[Recorded data]
------------------------------------------------
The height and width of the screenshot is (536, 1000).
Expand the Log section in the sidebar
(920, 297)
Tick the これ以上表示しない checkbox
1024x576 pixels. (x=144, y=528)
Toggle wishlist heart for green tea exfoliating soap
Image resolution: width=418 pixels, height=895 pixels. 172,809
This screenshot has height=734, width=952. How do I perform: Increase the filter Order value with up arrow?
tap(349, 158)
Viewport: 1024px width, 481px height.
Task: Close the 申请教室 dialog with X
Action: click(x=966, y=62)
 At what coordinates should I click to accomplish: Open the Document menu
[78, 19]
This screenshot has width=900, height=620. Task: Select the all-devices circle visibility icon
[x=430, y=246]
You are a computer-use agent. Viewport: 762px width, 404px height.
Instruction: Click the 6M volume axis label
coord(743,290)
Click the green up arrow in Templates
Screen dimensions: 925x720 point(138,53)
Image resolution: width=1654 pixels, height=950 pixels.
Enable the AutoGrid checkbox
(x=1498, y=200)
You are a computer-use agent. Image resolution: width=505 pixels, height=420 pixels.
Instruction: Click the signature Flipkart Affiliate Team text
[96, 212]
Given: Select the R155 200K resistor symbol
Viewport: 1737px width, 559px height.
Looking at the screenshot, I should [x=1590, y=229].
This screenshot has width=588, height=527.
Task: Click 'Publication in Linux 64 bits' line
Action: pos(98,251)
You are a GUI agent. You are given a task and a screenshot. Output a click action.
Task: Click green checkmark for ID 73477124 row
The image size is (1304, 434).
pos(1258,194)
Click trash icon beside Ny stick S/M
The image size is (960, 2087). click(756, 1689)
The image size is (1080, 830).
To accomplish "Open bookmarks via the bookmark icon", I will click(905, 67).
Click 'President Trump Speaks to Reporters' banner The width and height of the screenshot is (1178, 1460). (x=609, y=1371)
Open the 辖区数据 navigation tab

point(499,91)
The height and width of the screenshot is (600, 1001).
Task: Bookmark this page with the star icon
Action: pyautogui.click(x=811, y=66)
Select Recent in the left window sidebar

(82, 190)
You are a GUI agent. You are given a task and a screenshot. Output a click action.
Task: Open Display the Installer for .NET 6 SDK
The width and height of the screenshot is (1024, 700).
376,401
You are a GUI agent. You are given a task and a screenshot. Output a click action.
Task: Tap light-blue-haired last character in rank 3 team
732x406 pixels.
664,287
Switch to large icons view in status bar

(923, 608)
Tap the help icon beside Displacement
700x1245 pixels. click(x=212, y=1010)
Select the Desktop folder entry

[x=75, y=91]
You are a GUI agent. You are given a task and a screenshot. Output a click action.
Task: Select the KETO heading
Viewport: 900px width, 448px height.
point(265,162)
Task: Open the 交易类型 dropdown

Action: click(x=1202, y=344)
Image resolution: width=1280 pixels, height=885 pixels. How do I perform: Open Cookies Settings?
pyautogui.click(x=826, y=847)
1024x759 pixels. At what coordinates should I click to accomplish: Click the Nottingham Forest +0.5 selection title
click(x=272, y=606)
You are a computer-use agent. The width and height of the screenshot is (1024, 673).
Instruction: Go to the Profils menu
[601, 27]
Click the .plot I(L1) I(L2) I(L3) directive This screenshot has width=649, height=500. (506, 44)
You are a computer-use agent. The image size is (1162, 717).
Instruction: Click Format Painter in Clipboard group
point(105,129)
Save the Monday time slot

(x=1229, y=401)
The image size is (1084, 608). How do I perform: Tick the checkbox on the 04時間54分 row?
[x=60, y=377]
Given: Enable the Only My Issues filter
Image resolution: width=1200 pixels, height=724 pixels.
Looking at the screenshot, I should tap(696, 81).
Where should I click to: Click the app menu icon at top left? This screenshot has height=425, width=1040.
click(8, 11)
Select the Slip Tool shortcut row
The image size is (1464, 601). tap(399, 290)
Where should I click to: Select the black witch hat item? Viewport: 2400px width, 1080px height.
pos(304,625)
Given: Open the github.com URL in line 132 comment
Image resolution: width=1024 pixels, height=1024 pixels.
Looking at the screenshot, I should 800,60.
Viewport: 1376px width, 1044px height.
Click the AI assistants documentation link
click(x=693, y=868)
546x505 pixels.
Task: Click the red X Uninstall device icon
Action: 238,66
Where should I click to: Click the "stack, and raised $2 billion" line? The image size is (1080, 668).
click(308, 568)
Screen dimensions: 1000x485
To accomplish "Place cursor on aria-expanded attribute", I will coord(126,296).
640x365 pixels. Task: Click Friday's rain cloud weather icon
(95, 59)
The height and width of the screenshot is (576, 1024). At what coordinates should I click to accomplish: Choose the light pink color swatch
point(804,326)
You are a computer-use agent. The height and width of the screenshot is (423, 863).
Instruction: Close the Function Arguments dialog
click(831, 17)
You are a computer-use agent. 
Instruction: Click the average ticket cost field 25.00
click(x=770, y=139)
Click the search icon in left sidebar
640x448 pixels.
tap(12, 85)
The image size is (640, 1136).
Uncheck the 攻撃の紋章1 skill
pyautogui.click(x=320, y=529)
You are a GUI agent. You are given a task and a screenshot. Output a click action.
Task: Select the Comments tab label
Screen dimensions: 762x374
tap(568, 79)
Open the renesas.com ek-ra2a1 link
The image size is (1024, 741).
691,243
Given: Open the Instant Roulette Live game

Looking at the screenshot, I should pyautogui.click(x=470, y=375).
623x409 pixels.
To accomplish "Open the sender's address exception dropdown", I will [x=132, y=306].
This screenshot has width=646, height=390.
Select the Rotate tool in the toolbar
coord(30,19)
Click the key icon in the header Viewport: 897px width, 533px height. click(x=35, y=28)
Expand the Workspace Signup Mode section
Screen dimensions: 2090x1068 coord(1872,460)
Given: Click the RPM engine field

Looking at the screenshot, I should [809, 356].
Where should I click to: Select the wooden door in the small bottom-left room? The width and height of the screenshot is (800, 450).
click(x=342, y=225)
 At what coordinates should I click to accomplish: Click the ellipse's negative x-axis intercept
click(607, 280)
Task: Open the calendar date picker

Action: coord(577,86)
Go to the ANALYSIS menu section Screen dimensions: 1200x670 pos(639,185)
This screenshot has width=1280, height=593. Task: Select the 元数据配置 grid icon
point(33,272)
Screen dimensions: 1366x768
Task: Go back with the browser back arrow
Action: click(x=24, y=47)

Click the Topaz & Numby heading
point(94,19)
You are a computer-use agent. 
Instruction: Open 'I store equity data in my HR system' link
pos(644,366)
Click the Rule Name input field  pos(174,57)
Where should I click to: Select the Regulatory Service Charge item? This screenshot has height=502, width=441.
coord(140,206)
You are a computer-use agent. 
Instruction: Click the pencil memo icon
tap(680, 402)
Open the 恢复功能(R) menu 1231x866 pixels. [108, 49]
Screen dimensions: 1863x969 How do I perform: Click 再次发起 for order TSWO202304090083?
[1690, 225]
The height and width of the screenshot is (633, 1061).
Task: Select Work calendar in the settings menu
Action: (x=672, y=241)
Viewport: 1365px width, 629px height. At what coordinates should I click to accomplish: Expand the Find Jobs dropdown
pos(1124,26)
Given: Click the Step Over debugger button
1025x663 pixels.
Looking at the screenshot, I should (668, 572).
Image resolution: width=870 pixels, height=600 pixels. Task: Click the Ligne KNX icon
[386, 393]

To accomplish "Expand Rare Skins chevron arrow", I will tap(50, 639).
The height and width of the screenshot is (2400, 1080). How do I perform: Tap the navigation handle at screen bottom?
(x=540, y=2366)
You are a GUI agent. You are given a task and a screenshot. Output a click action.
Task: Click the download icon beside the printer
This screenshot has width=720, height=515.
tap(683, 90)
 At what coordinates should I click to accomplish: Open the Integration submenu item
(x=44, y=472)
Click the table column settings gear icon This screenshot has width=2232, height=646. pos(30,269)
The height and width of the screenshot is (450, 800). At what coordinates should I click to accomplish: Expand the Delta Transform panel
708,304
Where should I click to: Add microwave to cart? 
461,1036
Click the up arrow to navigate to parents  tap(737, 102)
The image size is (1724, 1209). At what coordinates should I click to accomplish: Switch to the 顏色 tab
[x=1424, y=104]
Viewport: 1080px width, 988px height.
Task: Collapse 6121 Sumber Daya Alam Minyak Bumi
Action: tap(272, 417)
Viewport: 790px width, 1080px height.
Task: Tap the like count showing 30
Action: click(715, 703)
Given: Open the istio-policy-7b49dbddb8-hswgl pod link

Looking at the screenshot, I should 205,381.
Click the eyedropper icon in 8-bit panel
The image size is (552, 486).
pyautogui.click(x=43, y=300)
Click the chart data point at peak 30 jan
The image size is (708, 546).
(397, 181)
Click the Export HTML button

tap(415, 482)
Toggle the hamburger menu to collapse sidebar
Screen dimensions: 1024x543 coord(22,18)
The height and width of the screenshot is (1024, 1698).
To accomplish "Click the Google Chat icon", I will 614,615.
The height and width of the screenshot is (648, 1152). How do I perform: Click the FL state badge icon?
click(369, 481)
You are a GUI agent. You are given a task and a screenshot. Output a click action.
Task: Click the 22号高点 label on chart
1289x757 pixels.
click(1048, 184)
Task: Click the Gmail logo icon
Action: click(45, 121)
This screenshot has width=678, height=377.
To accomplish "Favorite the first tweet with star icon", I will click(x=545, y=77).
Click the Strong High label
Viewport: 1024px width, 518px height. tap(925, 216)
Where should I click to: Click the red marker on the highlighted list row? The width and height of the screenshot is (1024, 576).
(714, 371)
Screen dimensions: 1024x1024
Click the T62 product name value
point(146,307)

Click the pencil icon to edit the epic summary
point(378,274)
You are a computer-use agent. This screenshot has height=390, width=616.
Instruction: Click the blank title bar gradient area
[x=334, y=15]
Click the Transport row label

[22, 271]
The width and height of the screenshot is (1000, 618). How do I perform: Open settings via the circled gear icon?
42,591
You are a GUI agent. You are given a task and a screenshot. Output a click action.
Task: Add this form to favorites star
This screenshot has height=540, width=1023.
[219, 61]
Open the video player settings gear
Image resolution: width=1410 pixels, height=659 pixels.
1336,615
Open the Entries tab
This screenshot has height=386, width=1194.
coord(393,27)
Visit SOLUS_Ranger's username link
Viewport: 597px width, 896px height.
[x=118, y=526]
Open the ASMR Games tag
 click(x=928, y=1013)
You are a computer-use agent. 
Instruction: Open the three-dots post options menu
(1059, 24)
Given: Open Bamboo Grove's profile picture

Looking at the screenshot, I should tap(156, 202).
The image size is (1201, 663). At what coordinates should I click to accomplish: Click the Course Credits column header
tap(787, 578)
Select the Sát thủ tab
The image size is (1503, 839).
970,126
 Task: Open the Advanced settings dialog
------------------------------------------------
**Brief:** Your answer must consist solely of the lines above between the line holding "Given: Click the Step Over debugger button" and the line holding "Click the up", inclusive, copied exactly.

**Answer box:**
Given: Click the Step Over debugger button
1025x663 pixels.
Looking at the screenshot, I should (668, 572).
Image resolution: width=870 pixels, height=600 pixels. Task: Click the Ligne KNX icon
[386, 393]

To accomplish "Expand Rare Skins chevron arrow", I will tap(50, 639).
The height and width of the screenshot is (2400, 1080). How do I perform: Tap the navigation handle at screen bottom?
(x=540, y=2366)
You are a GUI agent. You are given a task and a screenshot. Output a click action.
Task: Click the download icon beside the printer
This screenshot has width=720, height=515.
tap(683, 90)
 At what coordinates should I click to accomplish: Open the Integration submenu item
(x=44, y=472)
Click the table column settings gear icon This screenshot has width=2232, height=646. pos(30,269)
The height and width of the screenshot is (450, 800). At what coordinates should I click to accomplish: Expand the Delta Transform panel
708,304
Where should I click to: Add microwave to cart? 
461,1036
Click the up arrow to navigate to parents  tap(737, 102)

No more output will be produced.